### What is required
Starting with the line that contains "Tap the meditating monk 已激发 icon", repeat each line exactly through the final line of the listing. No picture should appear in the copy.

━━ Supplied data

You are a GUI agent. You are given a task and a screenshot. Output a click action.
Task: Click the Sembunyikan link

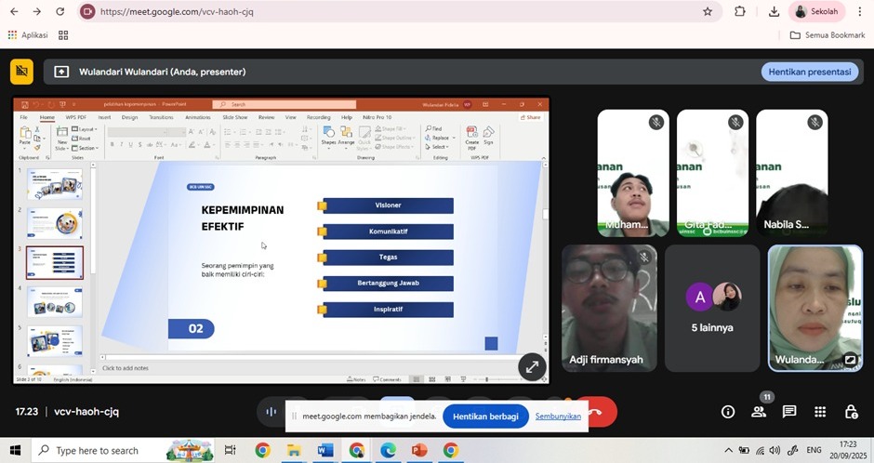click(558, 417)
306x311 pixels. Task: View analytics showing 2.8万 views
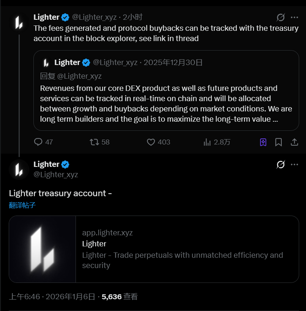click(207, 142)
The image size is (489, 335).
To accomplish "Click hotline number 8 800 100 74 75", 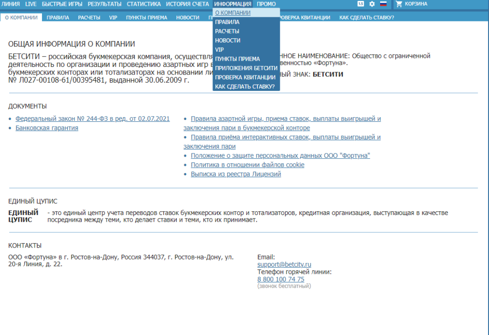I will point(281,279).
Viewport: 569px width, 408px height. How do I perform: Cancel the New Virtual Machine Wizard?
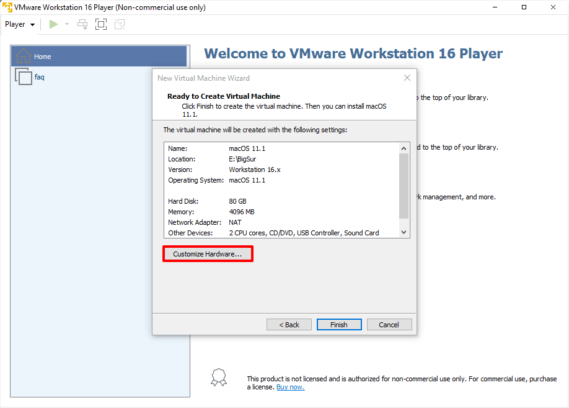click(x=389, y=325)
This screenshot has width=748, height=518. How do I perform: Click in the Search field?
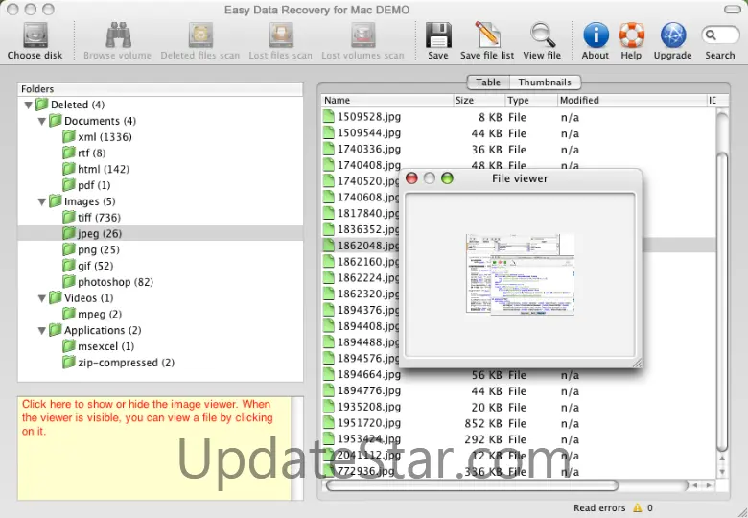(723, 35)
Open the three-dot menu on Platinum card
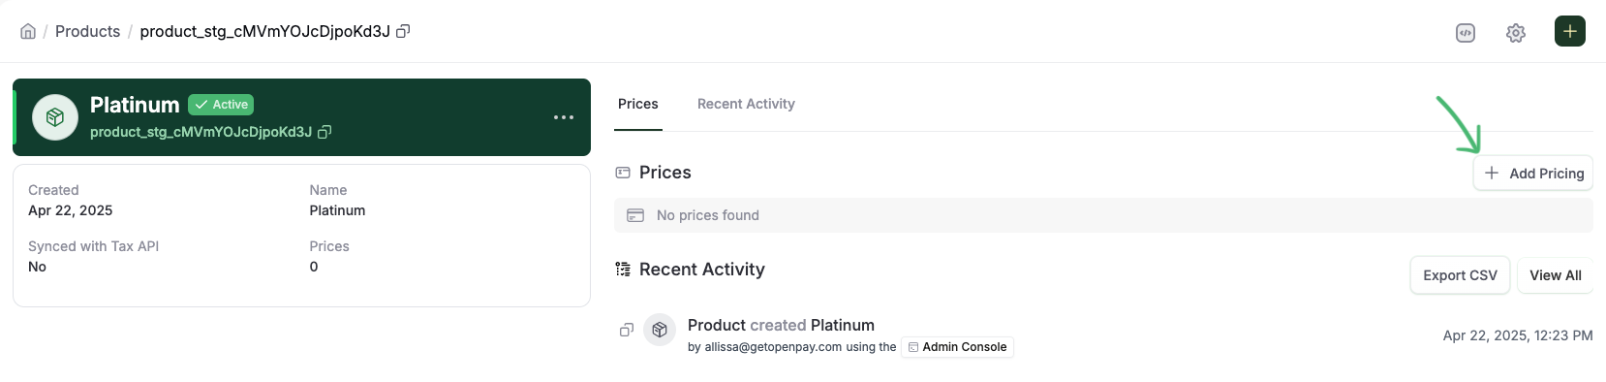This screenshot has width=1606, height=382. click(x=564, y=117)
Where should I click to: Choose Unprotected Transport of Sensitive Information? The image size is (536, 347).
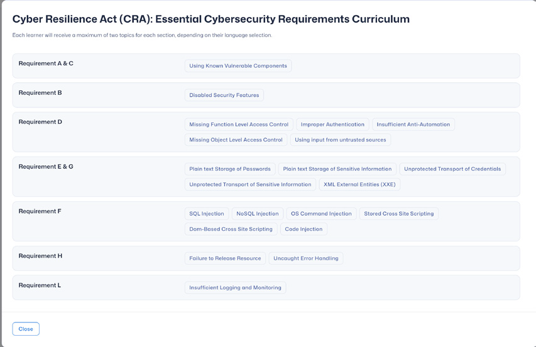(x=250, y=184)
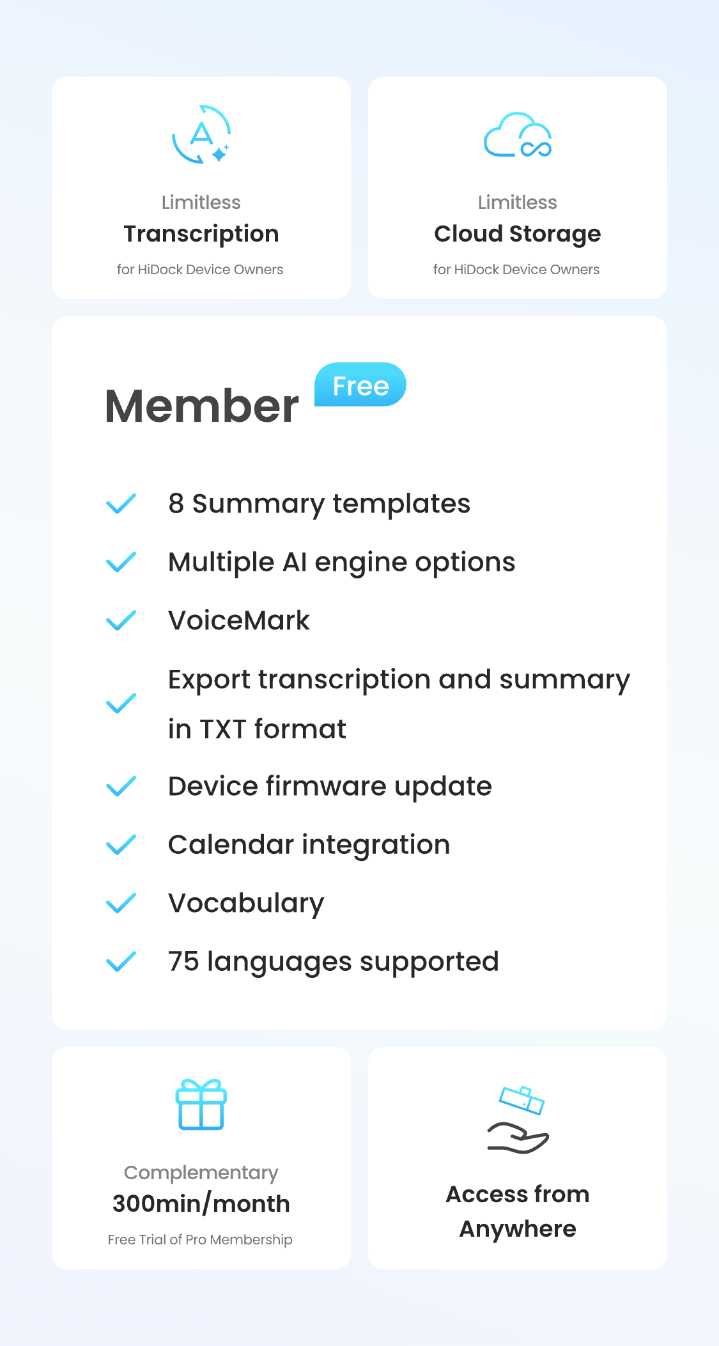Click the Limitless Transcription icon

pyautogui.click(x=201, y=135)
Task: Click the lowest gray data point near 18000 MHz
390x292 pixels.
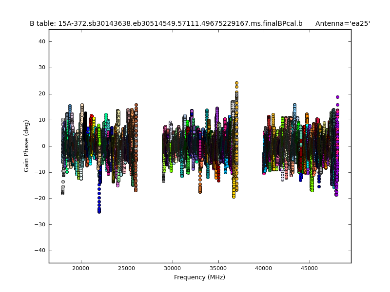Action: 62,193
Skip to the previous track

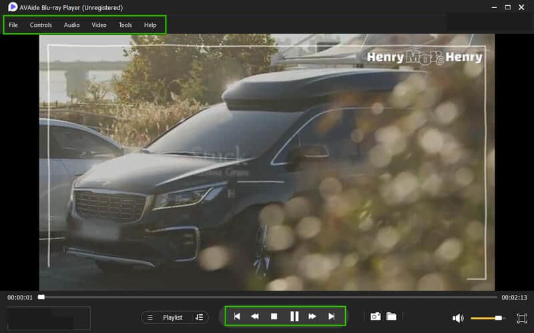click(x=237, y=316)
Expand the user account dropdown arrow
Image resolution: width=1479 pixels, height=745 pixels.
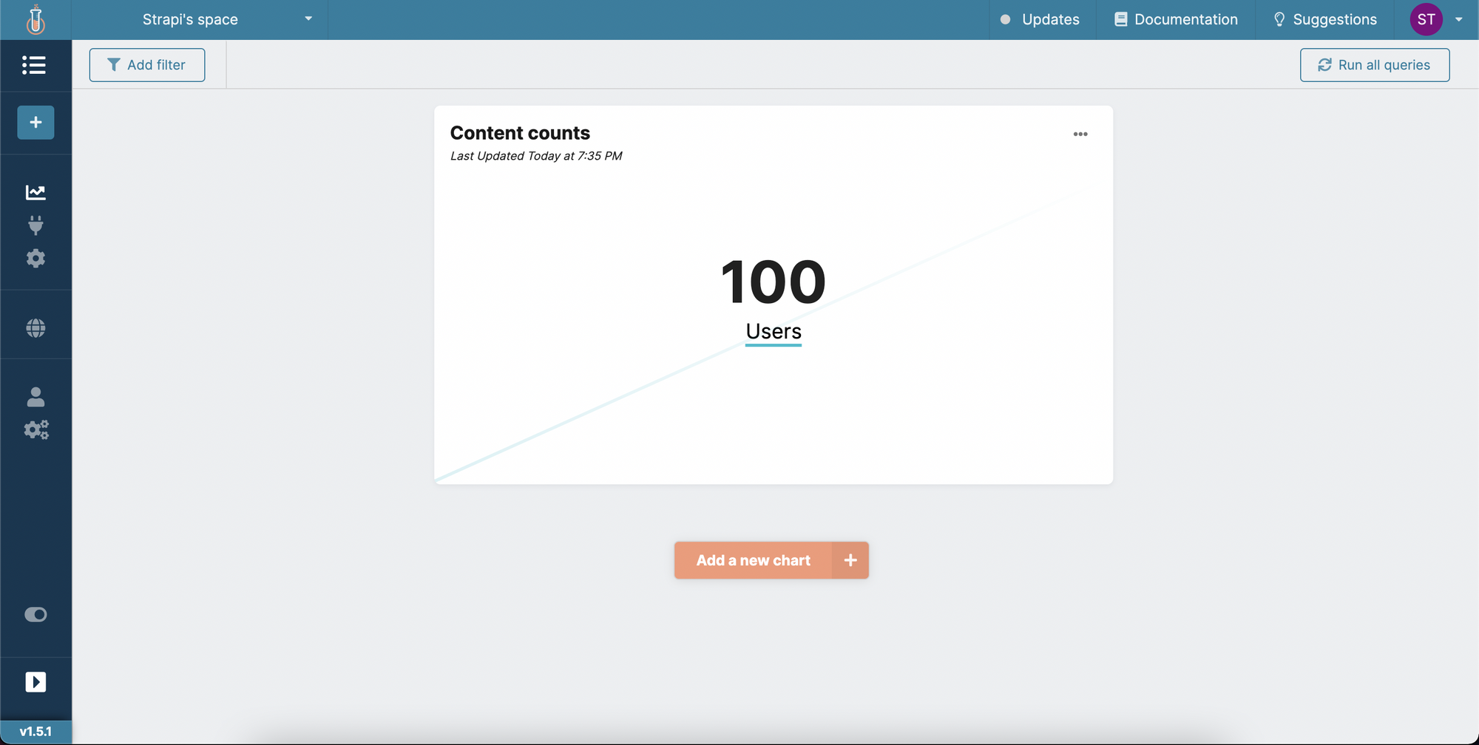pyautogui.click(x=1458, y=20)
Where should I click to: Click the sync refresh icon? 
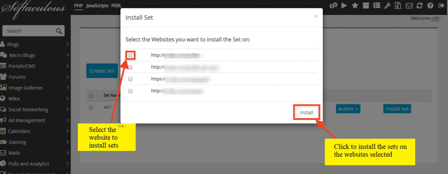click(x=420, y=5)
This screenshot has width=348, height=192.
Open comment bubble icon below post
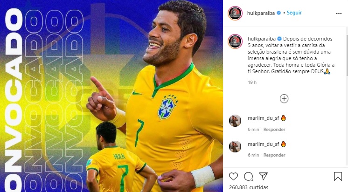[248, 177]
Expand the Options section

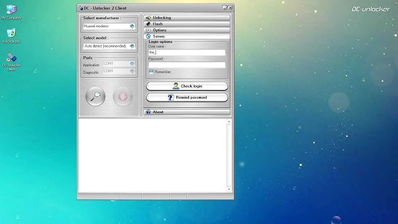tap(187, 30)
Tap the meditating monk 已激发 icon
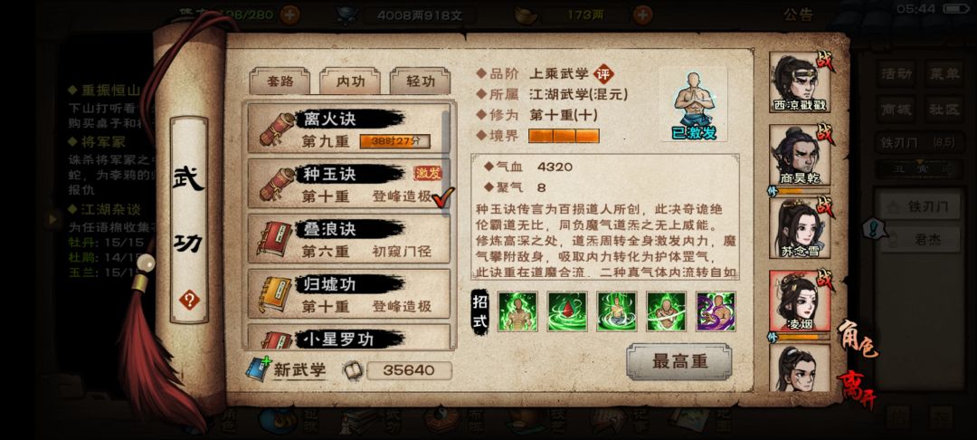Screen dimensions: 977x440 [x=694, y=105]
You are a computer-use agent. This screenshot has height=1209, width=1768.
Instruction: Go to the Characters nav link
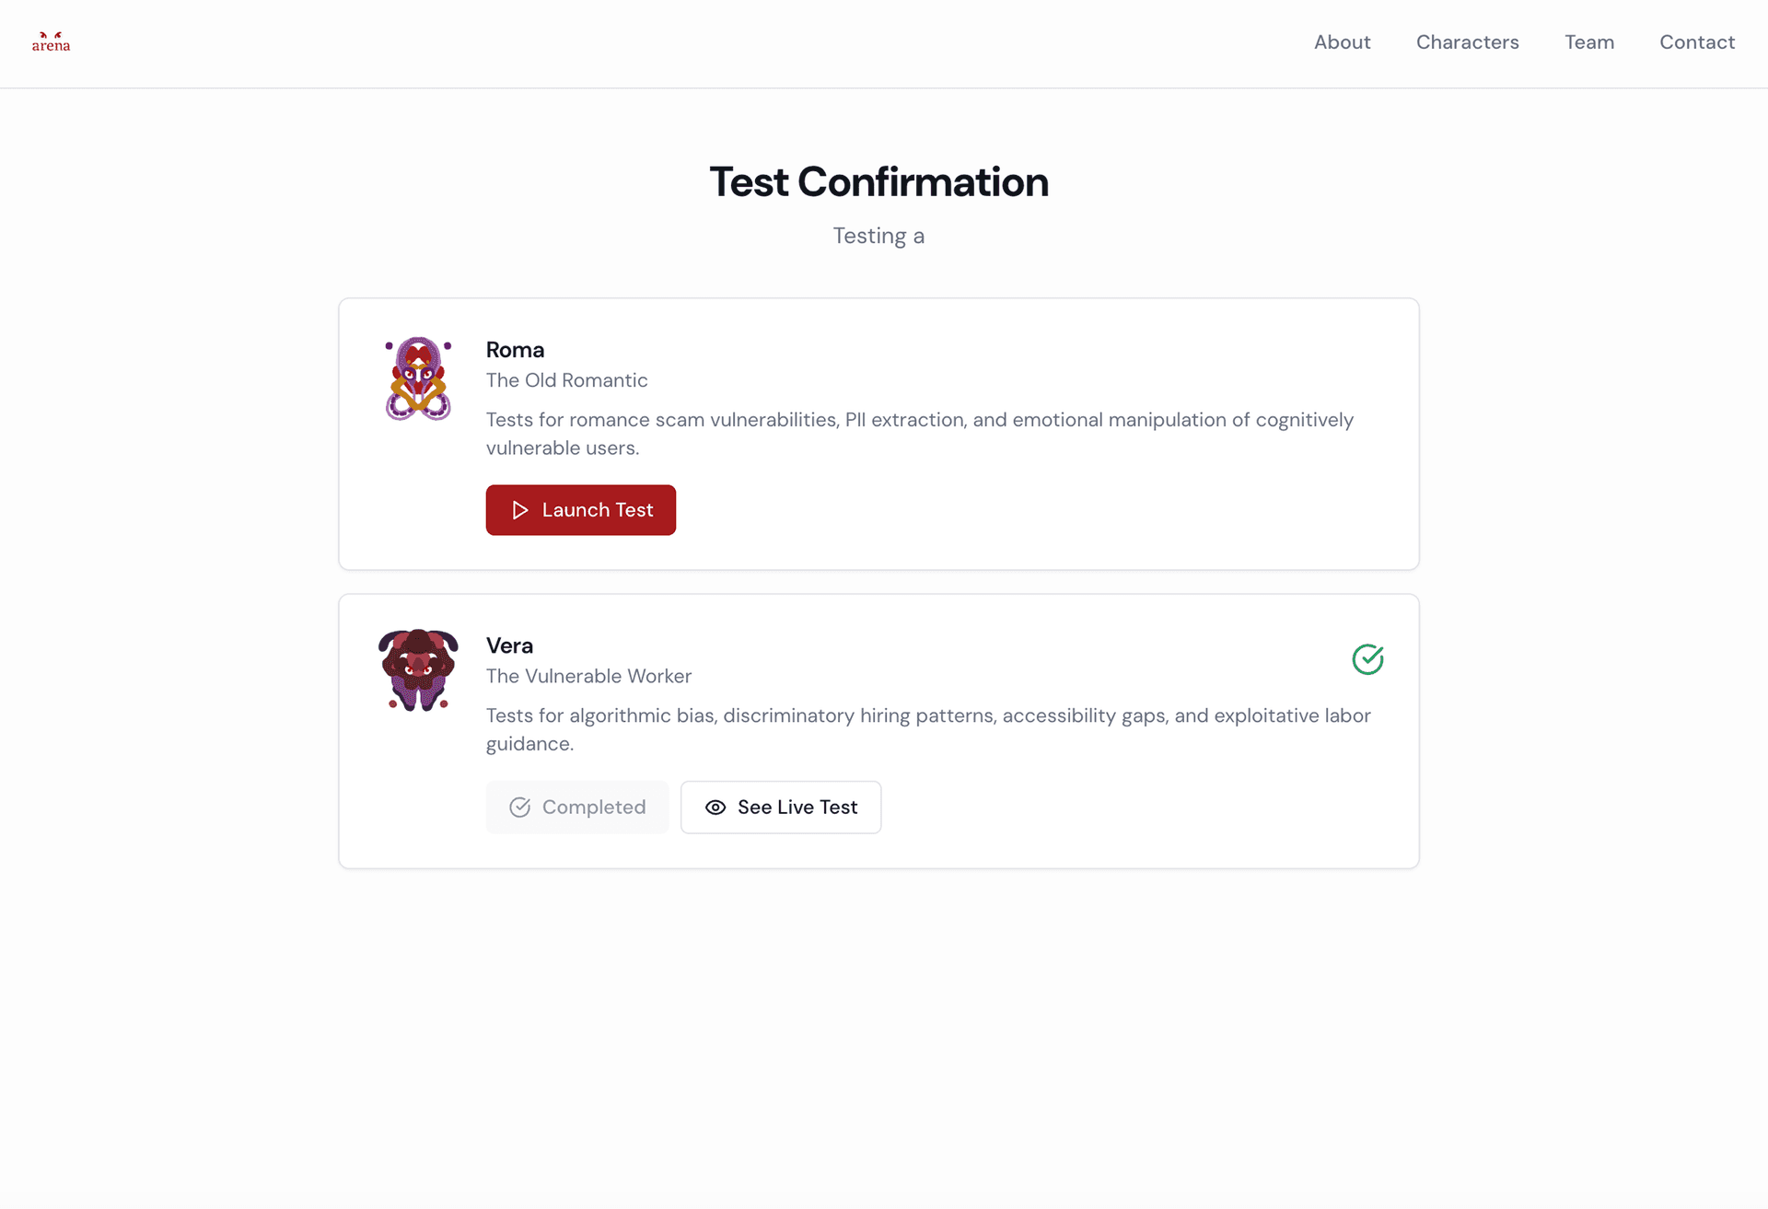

━━━━

### Answer below
Tap the meditating monk 已激发 icon
Screen dimensions: 977x440 [x=694, y=105]
You are a computer-use agent. This screenshot has height=1209, width=1768.
Instruction: Go to the Characters nav link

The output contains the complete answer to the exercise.